"DPR sebagai lembaga politik dan terhormat perlu mencegah godaan untuk mencampuri wilayah penegakan hukum yang merupakan tugas Kepolisian dan KPK," ujar Ketua DPP PD Bidang Keuangan, Ikhsan Modjo, dalam konferensi pers di Gedung DPR, Senayan, Jakarta, Senin (21/2/2011).
PD mengangkap angket mafia pajak menghalangi tugas KPK dalam mengusut kasus mafia pajak Gayus Tambunan. Angket juga dipandang menentang instruksi Presiden SBY terkait kasus mafia pajak.
SCROLL TO CONTINUE WITH CONTENT
PD melihat ada sinyal partai tertentu mengambil untung dibalik angket mafia pajak. PD khawatir angket digunakan untuk menghapus satgas PMH.

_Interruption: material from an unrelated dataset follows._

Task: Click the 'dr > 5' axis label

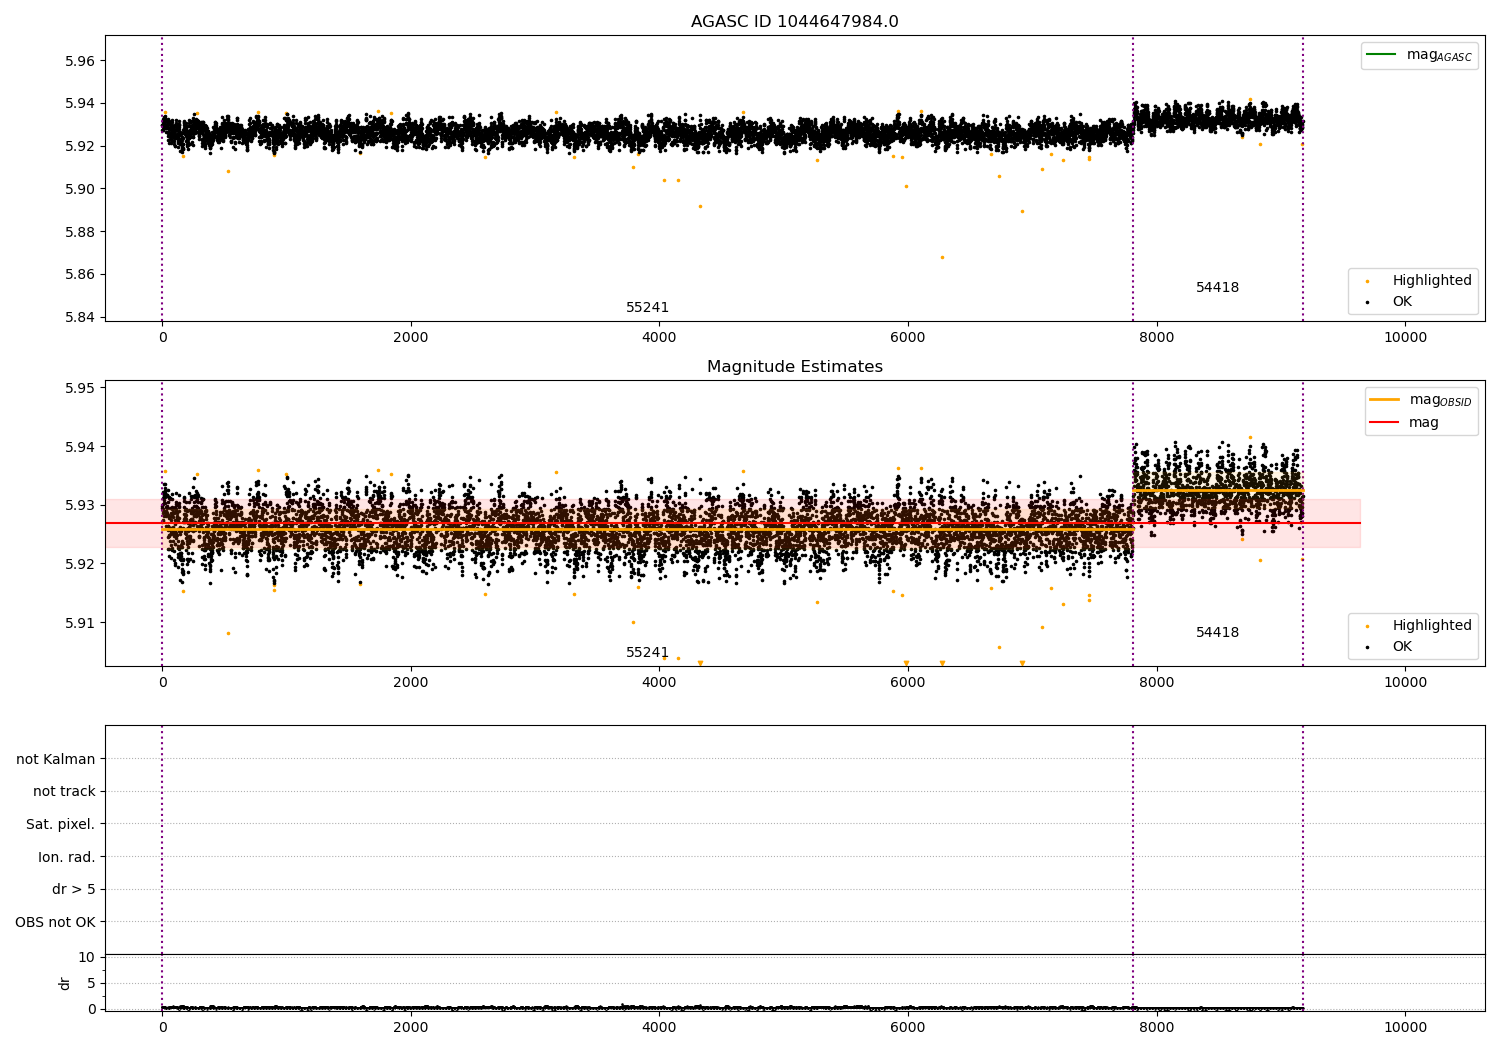Action: click(73, 889)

"Memfasilitasi keinginan partai tertentu yang sudah berkali-kali menginginkan dibubarkannya satgas mafia hukum," tutur Ikhsan.
Selain itu, angket mafia pajak juga dipandang merendahkan DPR. DPR dipandang sedang dijadikan alat politik partai tertentu.
"Mendorong DPR menjadi alat bagi kepentingan orang per orang, bukan alat bagi kepentingan politik bangsa dan negara," tandasnya.